Exercise details = Give again, character for character, the lines that lie between the first line of the material and the line with "Task: Select the Individual price tab", inclusive. Omit pictures.

Supplied information =
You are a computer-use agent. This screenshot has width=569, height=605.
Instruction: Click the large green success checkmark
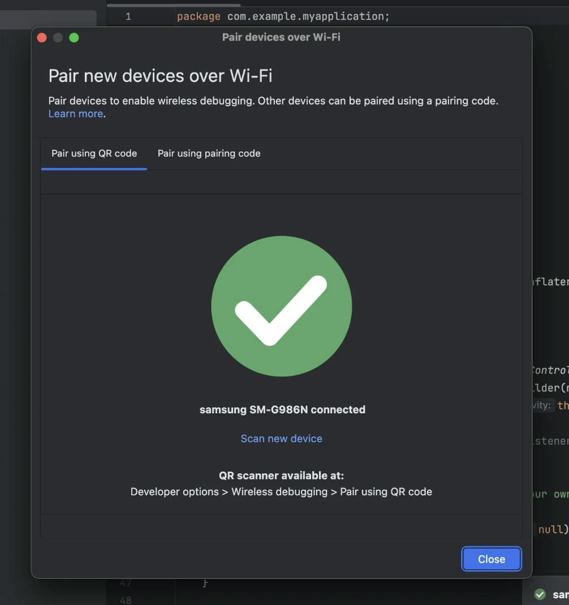tap(282, 306)
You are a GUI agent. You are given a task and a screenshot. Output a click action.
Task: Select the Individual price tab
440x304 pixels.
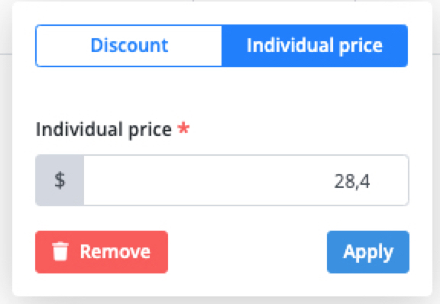point(315,46)
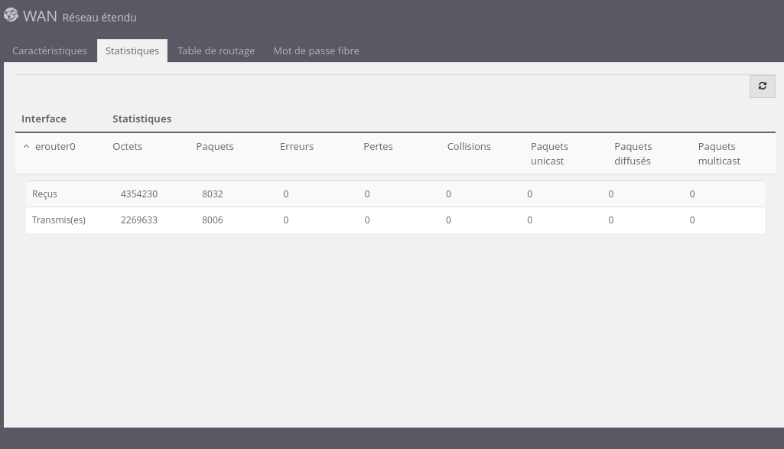The height and width of the screenshot is (449, 784).
Task: Click transmitted octets value 2269633
Action: point(139,220)
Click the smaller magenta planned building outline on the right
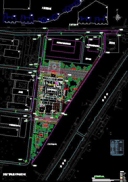128x182 pixels. coord(93,45)
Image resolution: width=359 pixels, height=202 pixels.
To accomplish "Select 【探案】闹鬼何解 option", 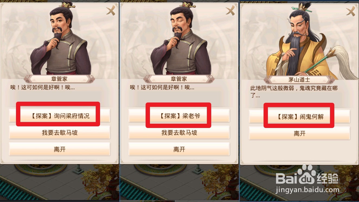I will pos(300,117).
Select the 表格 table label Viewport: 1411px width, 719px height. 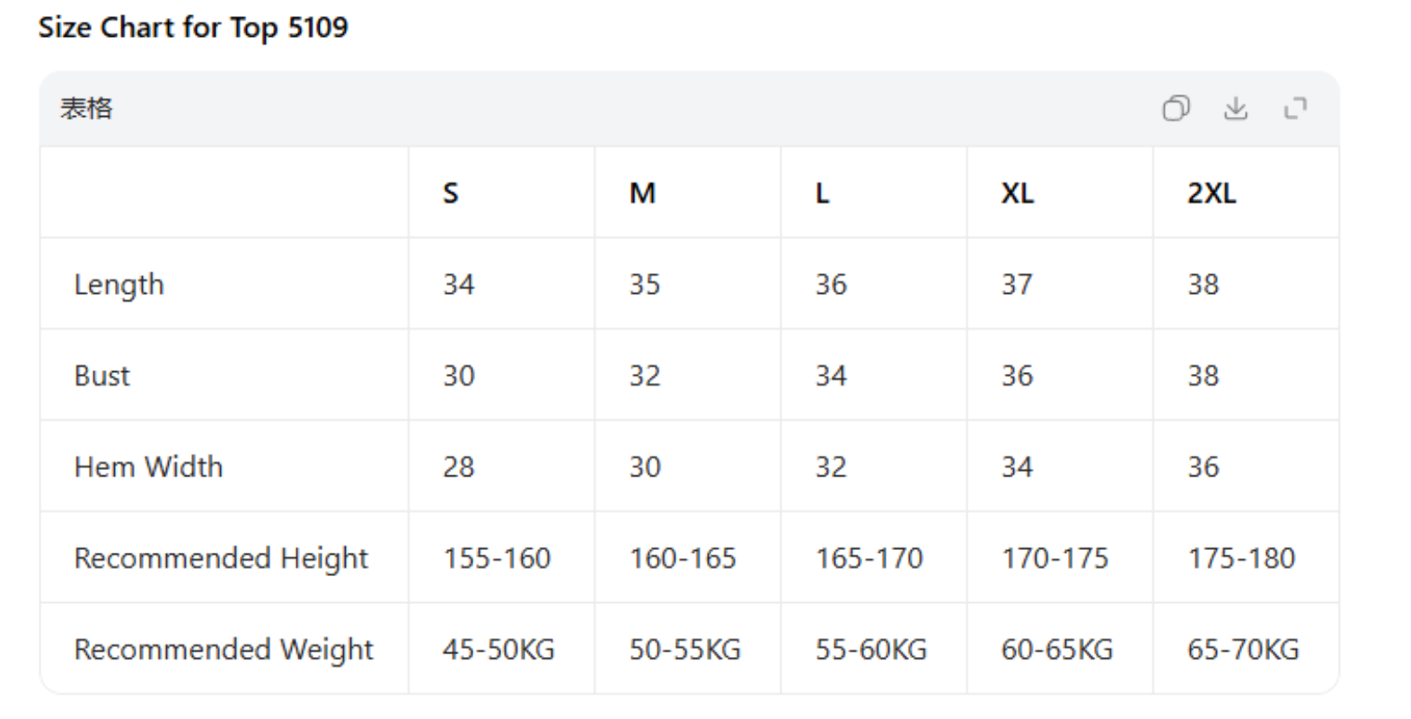86,109
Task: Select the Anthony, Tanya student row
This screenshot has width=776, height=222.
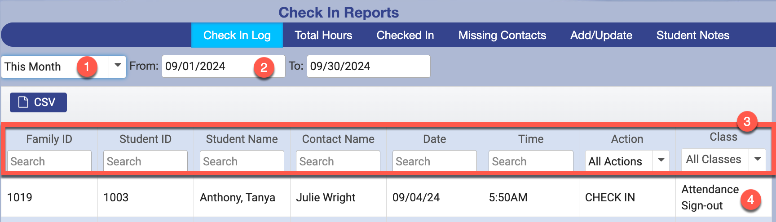Action: coord(237,198)
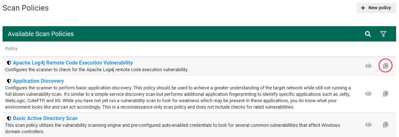Open the filter funnel icon

click(x=383, y=34)

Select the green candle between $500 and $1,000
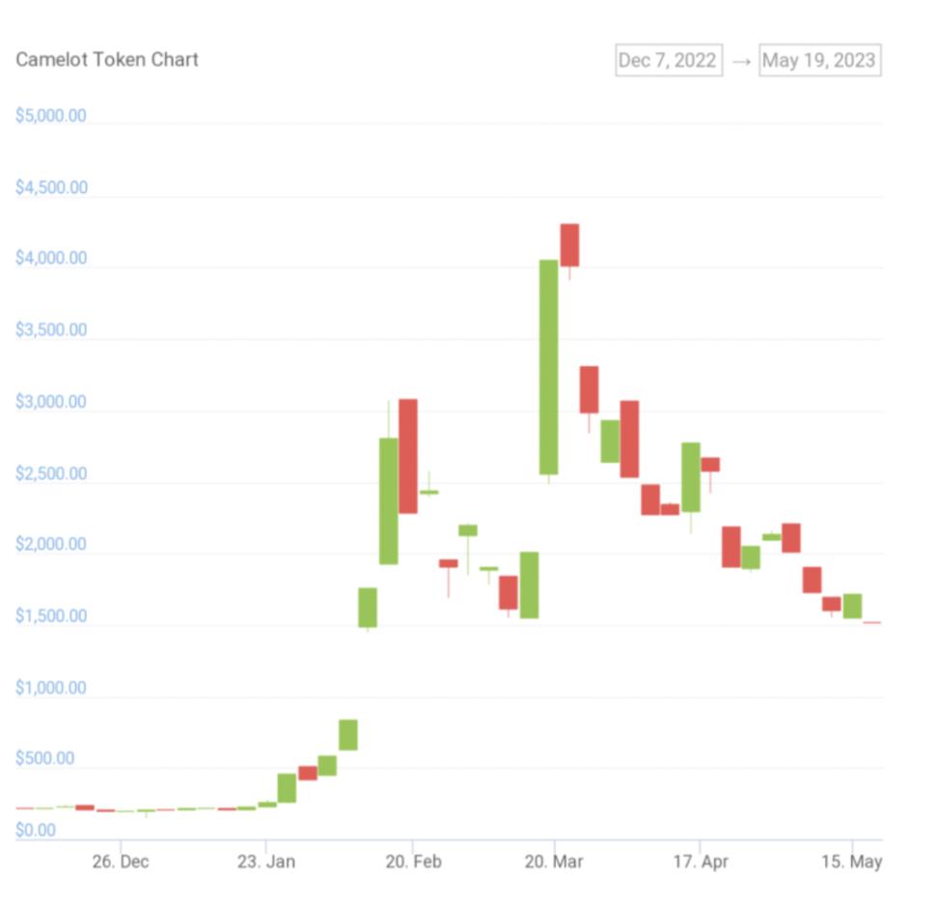tap(347, 734)
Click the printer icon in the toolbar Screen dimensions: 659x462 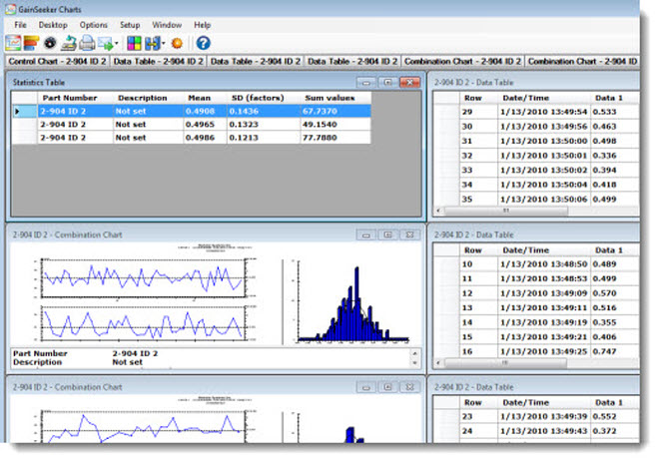87,43
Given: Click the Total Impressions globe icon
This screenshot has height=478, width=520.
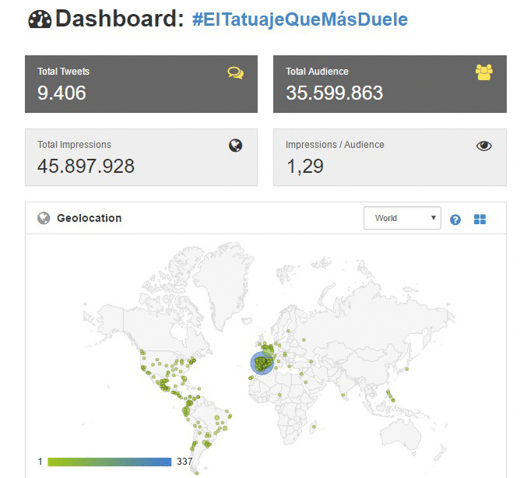Looking at the screenshot, I should (235, 146).
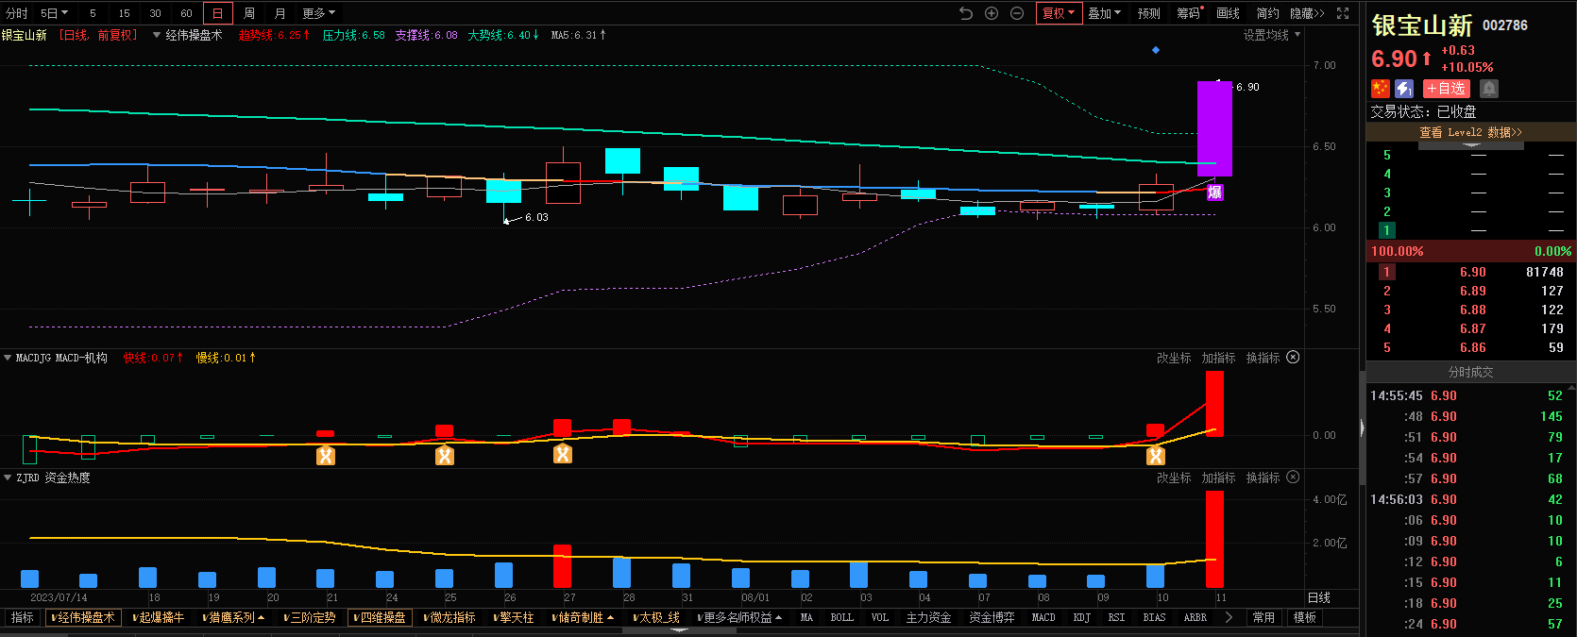The height and width of the screenshot is (637, 1577).
Task: Enter fullscreen with the expand icon
Action: click(1343, 13)
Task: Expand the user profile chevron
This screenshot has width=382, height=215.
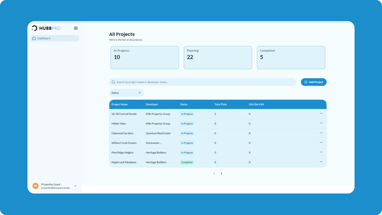Action: 75,185
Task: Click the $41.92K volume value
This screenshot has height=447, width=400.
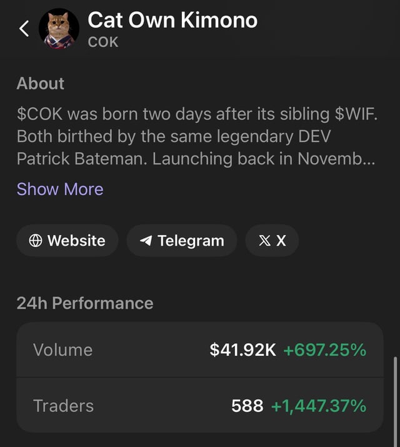Action: click(243, 349)
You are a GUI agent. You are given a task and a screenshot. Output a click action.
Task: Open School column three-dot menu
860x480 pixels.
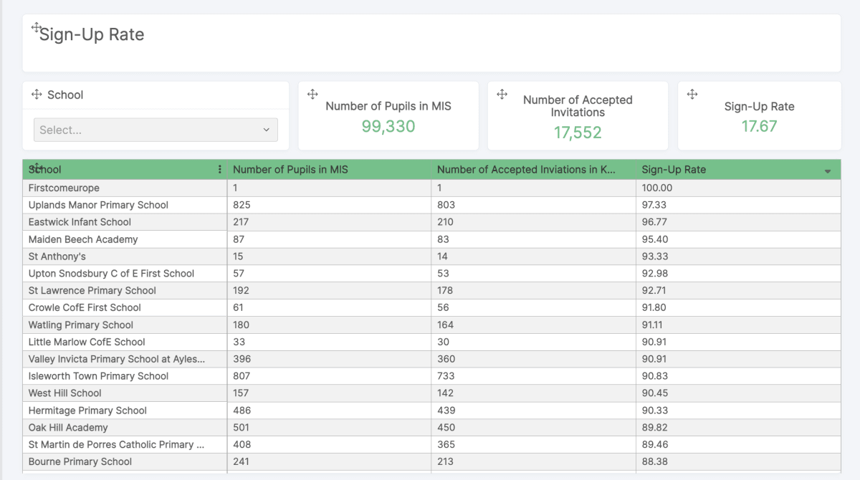(x=219, y=170)
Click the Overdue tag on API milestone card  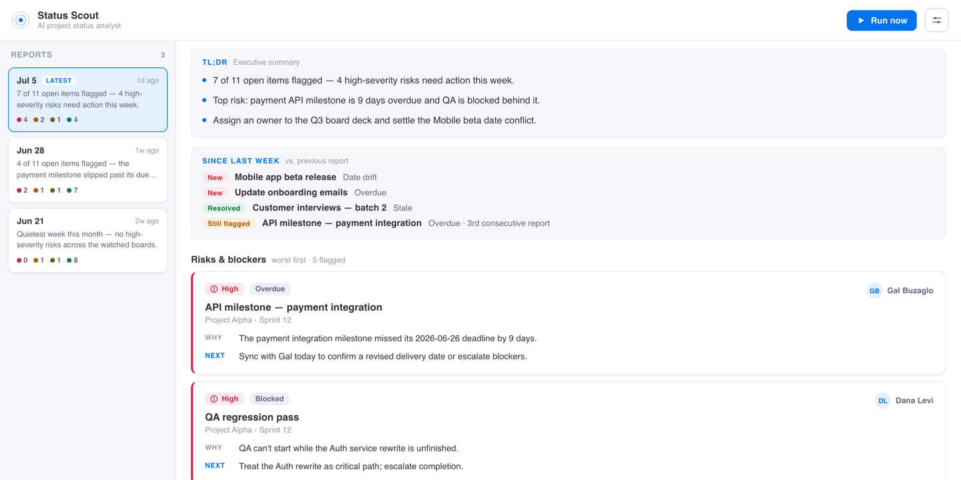[270, 289]
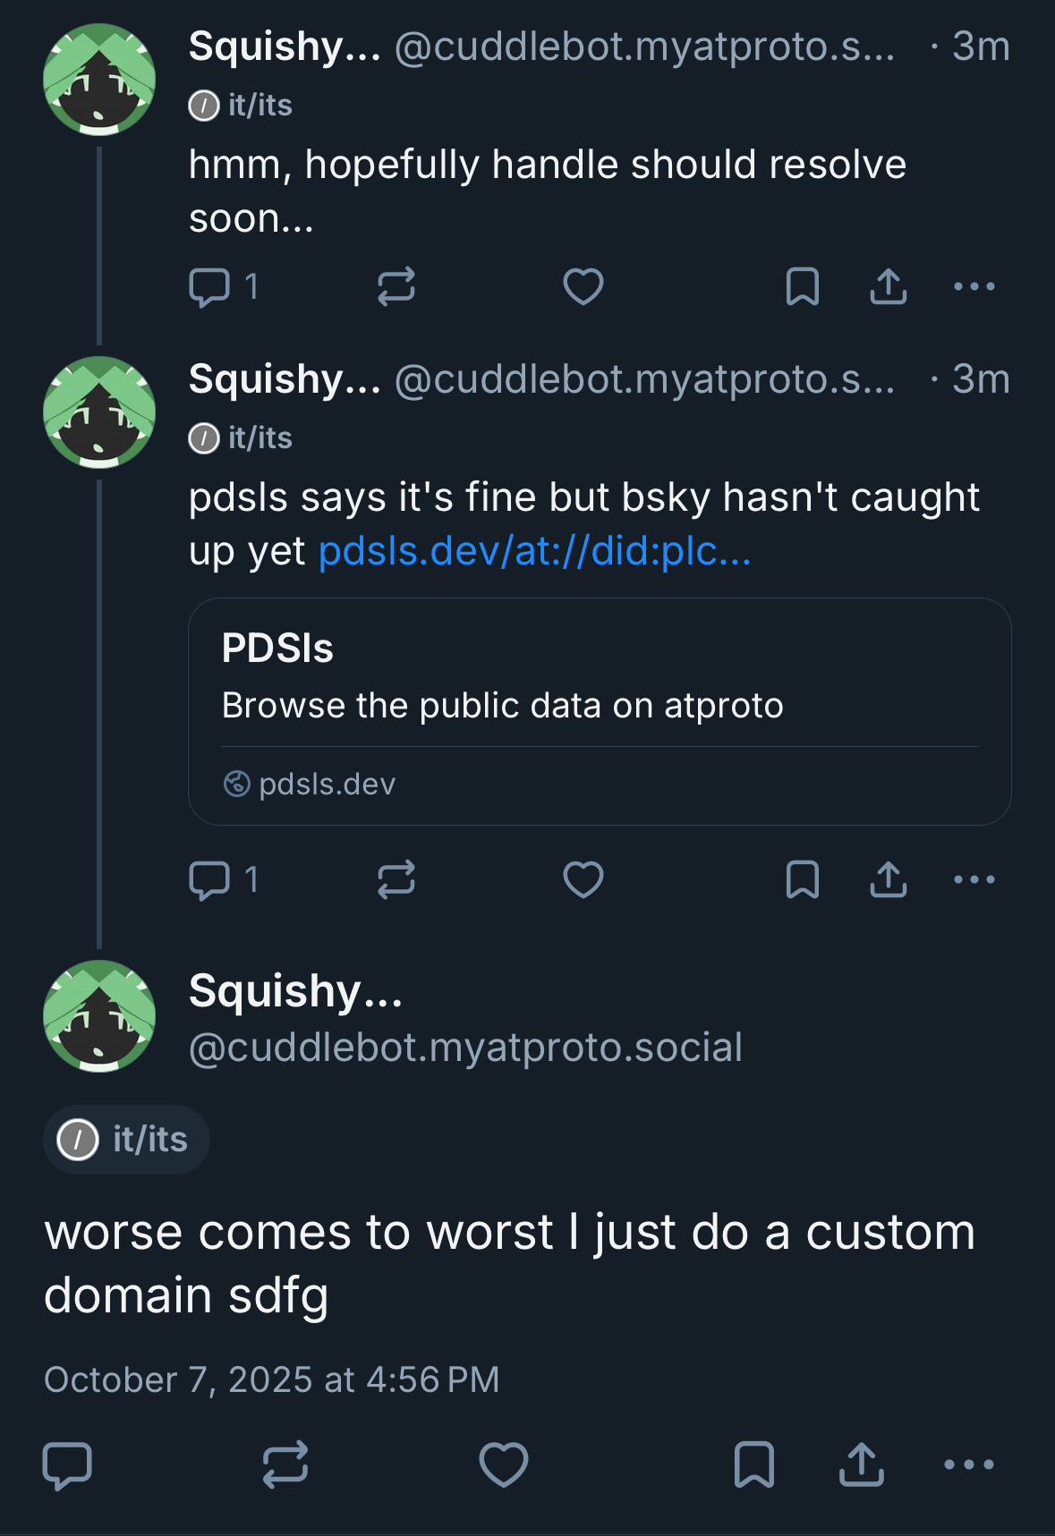Open more options on the main post

pyautogui.click(x=969, y=1464)
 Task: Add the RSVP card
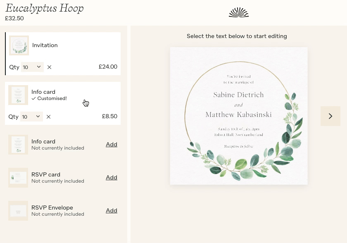(112, 177)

Reply =
You are a computer-use agent. This screenshot has width=569, height=605.
Instruction: Click the large green success checkmark
tap(282, 306)
You are a GUI agent. You are given a task and a screenshot. Output a click action.
Task: Select the Individual price tab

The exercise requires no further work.